§ TASK REQUIREMENTS
Please print the judicial review text below in full, word for word.

§ TEXT TO READ
++++

Rarotonga, 2010

Simon's Megalomaniacal Legal Resources

(Ontario/Canada)

ADMINISTRATIVE LAW | SPPA / Fairness (Administrative)
SMALL CLAIMS / CIVIL LITIGATION / CIVIL APPEALS / JUDICIAL REVIEW / Practice Directives / Civil Portals

home / about / Democracy, Law and Duty / testimonials / Conditions of Use

Civil and Administrative
Litigation Opinions
for Self-Reppers


TOPICS


Judicial Review - SoR - Introduction

A 'standard of review' (SOR) is the degree of deference to be accorded a lower body's (tribunal or court) decision when it is reviewed by a court, either in an appeal or a judicial review. Different SORs applies between appeals and judicial reviews, this section deals with the latter - judicial reviews.

Since the Vavilov (SCC, 2019) case, there have been a multitude of cases considering the standard of review (SOR) applying in judicial reviews (JR). The basic doctrine is simple, that all aspects of the decision or actions (law, fact and mixed fact and law) being judicially-reviewed are to be considered on a deferential, 'reasonableness' standard.

++++

§ DATA SEGMENT
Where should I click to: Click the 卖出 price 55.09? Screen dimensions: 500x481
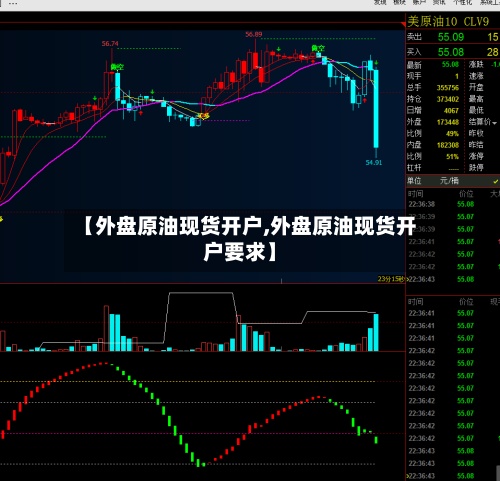pyautogui.click(x=451, y=37)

++++

§ ANSWER FOR THE TASK
Rarotonga, 2010

Simon's Megalomaniacal Legal Resources

(Ontario/Canada)

ADMINISTRATIVE LAW | SPPA / Fairness (Administrative)
SMALL CLAIMS / CIVIL LITIGATION / CIVIL APPEALS / JUDICIAL REVIEW / Practice Directives / Civil Portals

home / about / Democracy, Law and Duty / testimonials / Conditions of Use

Civil and Administrative
Litigation Opinions
for Self-Reppers


TOPICS


Judicial Review - SoR - Introduction

A 'standard of review' (SOR) is the degree of deference to be accorded a lower body's (tribunal or court) decision when it is reviewed by a court, either in an appeal or a judicial review. Different SORs applies between appeals and judicial reviews, this section deals with the latter - judicial reviews.

Since the Vavilov (SCC, 2019) case, there have been a multitude of cases considering the standard of review (SOR) applying in judicial reviews (JR). The basic doctrine is simple, that all aspects of the decision or actions (law, fact and mixed fact and law) being judicially-reviewed are to be considered on a deferential, 'reasonableness' standard.